There is something about our voices, the sounds that we make and take for granted. Each breath has so much potential for changing the course of a conversation—or in different circumstances, the course of a life or the lives of many. Breath and spirit have the same root in Greek, pneuma (yes, I did pay some attention in that one semester of Greek). I’m considering making a sign or writing this to people before they come in my studio. The breath you take in and give out here is an expression of your spirit. You breathe in and live; what you exhale speaks from your soul. I record our voices here in this place and the spirit of this will resonate out from here—and may for years to come.

It’s easy to get caught up in the technicalities of this stewardship (the stewarding of expression and spirit). I’ve taken time to pick out the right microphones, amplifiers with glowing tubes, and made diagrams of how to connect one box to another. But I must take greater care to get caught up holding on to the spirits of those who come into this space, to go beyond the mechanism and into a realm where we can encounter one another and the real substance of the moment we share.

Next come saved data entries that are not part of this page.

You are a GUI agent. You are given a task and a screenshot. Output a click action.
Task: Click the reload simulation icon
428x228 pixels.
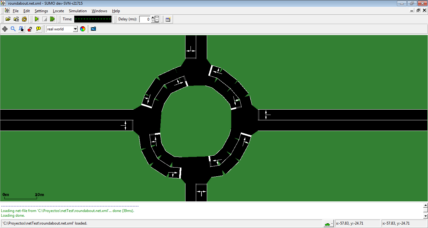(24, 19)
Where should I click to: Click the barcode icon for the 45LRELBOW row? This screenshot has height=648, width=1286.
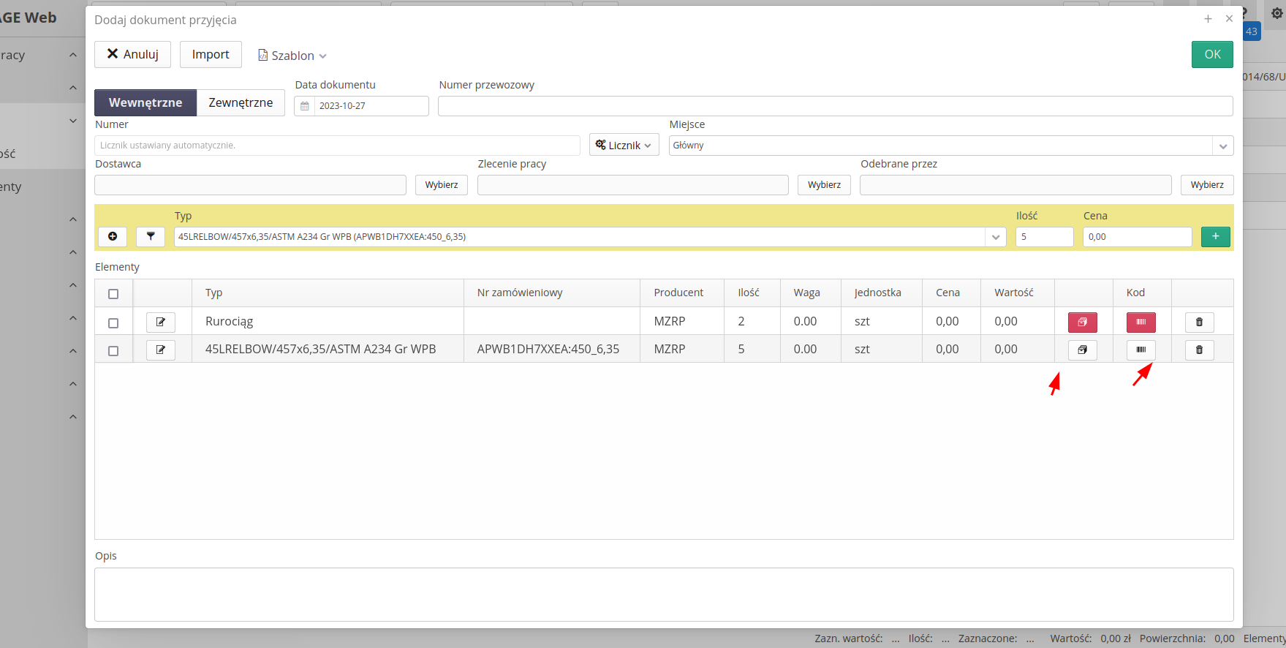click(x=1141, y=350)
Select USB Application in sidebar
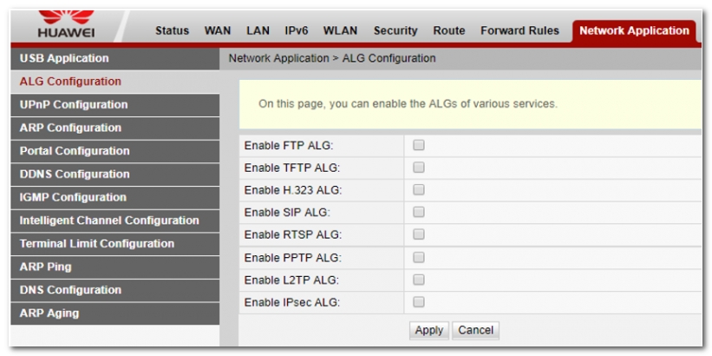712x356 pixels. pos(64,58)
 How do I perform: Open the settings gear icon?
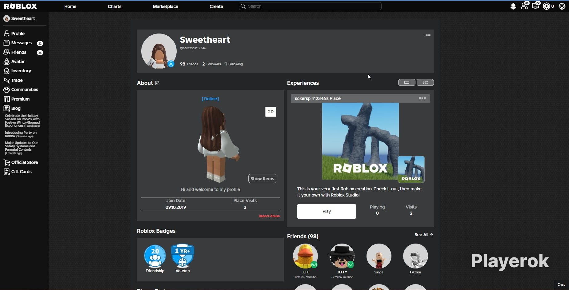pyautogui.click(x=562, y=6)
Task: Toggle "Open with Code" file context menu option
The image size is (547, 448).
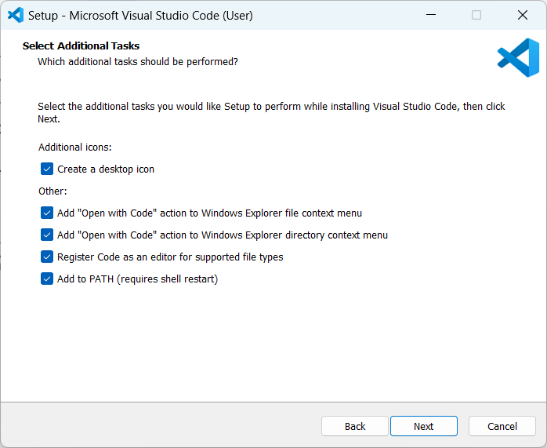Action: (x=47, y=213)
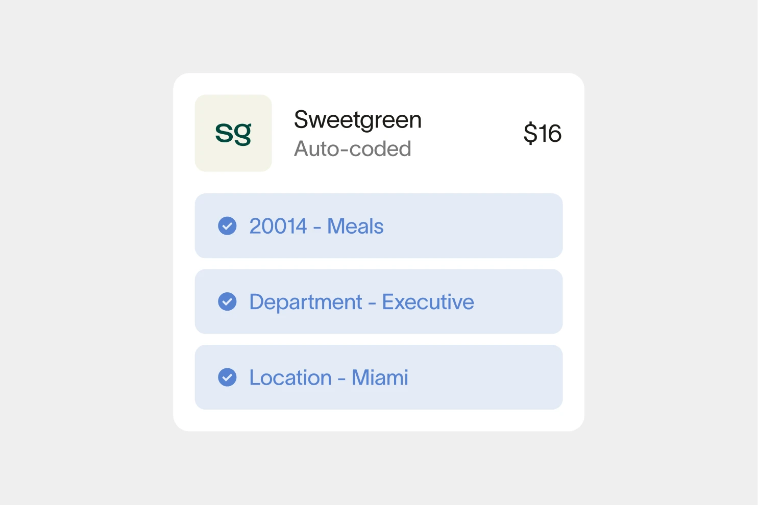This screenshot has height=505, width=758.
Task: Click the Location field name
Action: [290, 378]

I know that this sounds almost preposterous as the balance of what we discuss is the political activity of a trade union. Most of the people who step into the studio aren’t there to speak from the spirit and share our connection with the Universe. But I think that has to be my intent, otherwise I’ll just sit in a box recording people reading off lists of legal advice and oppositional statements to government decisions. I have to have the presence of mind and spirit to bring it somewhere deeper.

Also, this is again the ‘day job’, I realise that I need to build a body of work separate to this as well. Not so much for professional reasons, but to keep my spirit connected and grounded to other matters that are important. I have to be a steward of the opportunities I’m given in all aspects of life—and hold them for those who will listen.